Wouldn't be too bad if they could un-fugly the C pillar area.


----------



## Hawaii_SE-R (Apr 30, 2002)

fcsmotorsports said:


> *
> Plantina:
> 
> 
> ...


Looks smaller than a B13. Maybe that's something that should be imported to the US market to compete in the compact market now that the B15 is near the mid-size class. It is a bit quirky in design but at least it's not as bad as an Echo.


----------



## Teknokid (Jun 1, 2002)

This is so true. Volkswagons for north america are actually built and manufactured in Acapulco Mexico. Alot of people drive the Tsurus that look like our B13s. The last time i went to Tijuana, i seen a B14 mexican sentra with SE-L tails and crystal clear headlights and tails. It was pretty tight. I think im gonna go to a nissan dealer in Tijuana and buy some parts for us american owners.


----------



## Guest (Mar 6, 2003)

Look at the Almera. Holy crap.


----------



## Felonious Cat Stalker (May 1, 2002)

Yeah, that's nice. I want one.


----------



## Guest (Mar 6, 2003)

the x-trail has a 180hp 2.5L I-4 that should have been in the Almera


----------



## Felonious Cat Stalker (May 1, 2002)

??? Is this based on the B13 platform too?

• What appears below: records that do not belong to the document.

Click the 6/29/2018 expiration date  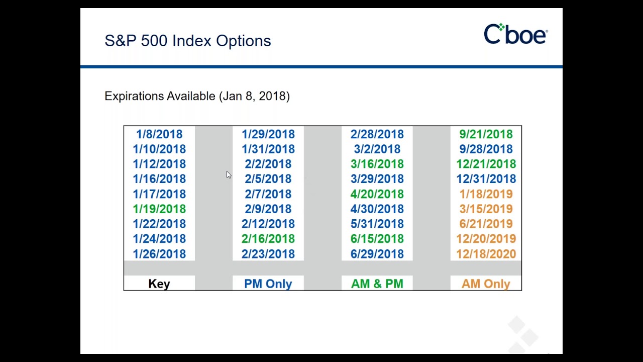(377, 254)
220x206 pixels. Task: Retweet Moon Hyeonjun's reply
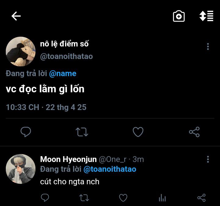[x=84, y=198]
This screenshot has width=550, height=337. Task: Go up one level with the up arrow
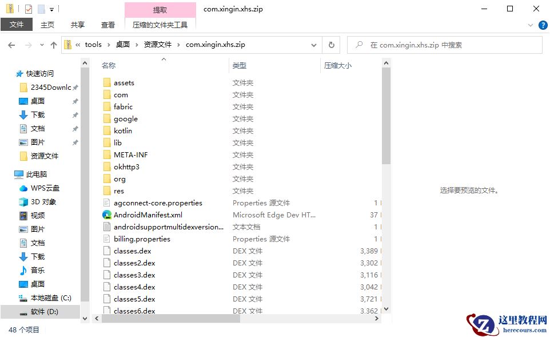point(53,45)
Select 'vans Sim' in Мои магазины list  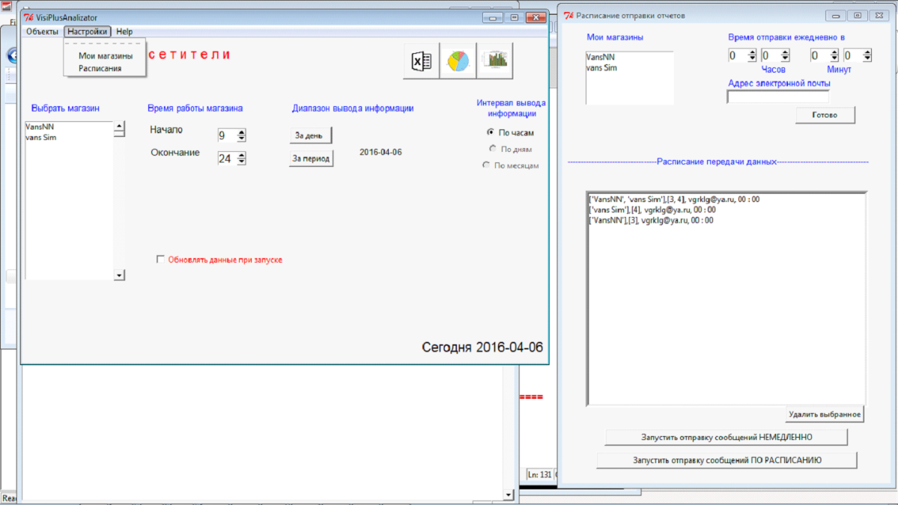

Mad B13 Super touring Wagon yo!


----------



## Guest (Mar 6, 2003)

Its looks like it and thay have the older pick ups in production with the 134hp 2.4l I wisk I knew spanish.


----------



## Hawaii_SE-R (Apr 30, 2002)

fcsmotorsports said:


> *??? Is this based on the B13 platform too?
> 
> 
> 
> ...


Looks more like either a P13 or N13.


----------



## Guest (Mar 6, 2003)

Here in Monterrey prices for Sentras at any rate are competitive with the US. The SE-R is in stock at the dealers. I notice that you can specify the shade of window you want, there's a range of about 5 shades. 
What's curious is this:
Vans depreciate very fast in the US while they keep a high value here. Cars are generally competitive. 
97 low mileage Sentra GST with air con and alloys is about $6500 equivalent in USD. By low mileage I mean around 50K or less.
The VWs are a little more expensive in general.
Hondas are plentiful here, too. 
It's often possible to pick up lightly-damaged cars at deep discounts.


----------



## foxxynx (Dec 16, 2002)

Hey I just got back from Mexico too- La Penita  I was very surprised to see that Nissan owned that market....i saw less then 20 hondas the whole 3 weeks i was down there. That would never ever happen anywhere around here!! Lots of old datsuns too, which was nice to see.


----------



## Guest (Mar 19, 2003)

I had a service done last week and they decided to change both the rear brake cylinders without asking first.
As if that wasn't enough they gave me the vehicle back without bothering to bleed the brakes.
Going down the hill I was unable to stop at the red light and nearly had a serious accident.
Bloody wonderful.


----------



## 95 SentraB13 (Jun 14, 2002)

Wow, fictioneer, that is harsh. How old is the car and were the cylinders even worn out? My car is 8 years old, been through east coast winters where they use lots of salt on the road and it was only last spring that my cylinder(s) needed to be replaced although I could have gotten away with doing one. Was it the dealership you brought the car to or a local garage? In either case I'd file a complaint and look for some type of compensation for one, possible unnecessary repairs with out your consent, knowledge or inspection; two, faulty repair work done by more than likely uncertified mechanics; three, emotional distress, aggravation for having to bleed the brake lines yourself or returning to the dealer/garage plus taking time out of your day.
If it was Nissan that fixed the car I'd definitely talk to the manager looking for reimbursement and write an email/letter to Nissan's Head Office about the situation.


----------



## 88 Pulsar SE (Mar 25, 2003)

fictioneer said:


> *I had a service done last week and they decided to change both the rear brake cylinders without asking first.
> As if that wasn't enough they gave me the vehicle back without bothering to bleed the brakes.
> Going down the hill I was unable to stop at the red light and nearly had a serious accident.
> Bloody wonderful. *


 E-Brake should save you in case of hydraulic failure.


----------